Most attend their local madrassa

The BBC is so stupid sometimes – so conformist and reactionary and authoritarian. There’s this piece on UK madrassas “modernizing” for example.

Most mosques have their own madrassa or religious school. Larger mosques can have a number of them, and they all form an integral part of the local community.

In close knit neighbourhoods most Muslim children regularly attend their local madrassa, in part due to peer pressure, as everyone living near the mosque does so.

See what they did there? (I say “they” even though the article has a byline, Sanjiv Buttoo, because the Beeb has a house style and this piece is typical.) See how they dressed up the situation by invoking “the local community” and “close knit neighbourhoods,” which sound cozy and loving rather than stifling and coercive?

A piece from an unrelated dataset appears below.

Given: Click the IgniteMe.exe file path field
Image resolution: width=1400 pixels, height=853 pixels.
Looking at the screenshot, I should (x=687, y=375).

They did admit that there’s peer pressure, but they softened that blow by first tucking us into the arms of the local close knit community neighborhood.

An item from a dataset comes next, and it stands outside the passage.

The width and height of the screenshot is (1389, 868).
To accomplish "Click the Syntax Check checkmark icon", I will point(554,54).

There’s also a total failure to question the value of what is learned in madrassas.

Unlike older mosques, children sit at desks and chairs, instead of the floor,
and although everyone has to learn Arabic so they can read the Koran, classes are taught in English.

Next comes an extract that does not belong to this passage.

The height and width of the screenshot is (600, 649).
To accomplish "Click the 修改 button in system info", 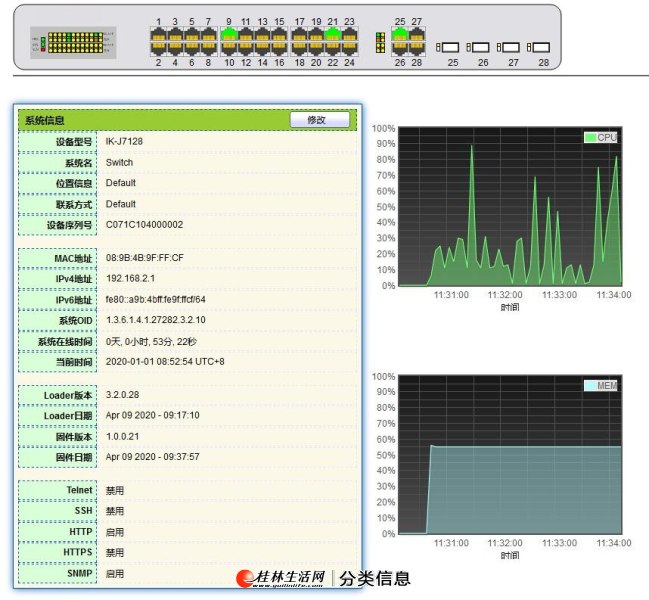I will 319,120.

Mohammed Sarfaraz is one of the teachers who works here. He said: “It’s
different to when we grew up when we could not understand Urdu very well. In my class we all speak English as it is the mother tongue of all the students.

“The benefits are that they learn quicker and they remember more, and at the end of the day what they learn, they can put to use in their everyday lives.”

In other words they can learn The Rules as laid down by a guy who lived in the Arabian peninsula 14 centuries ago. Totes modern.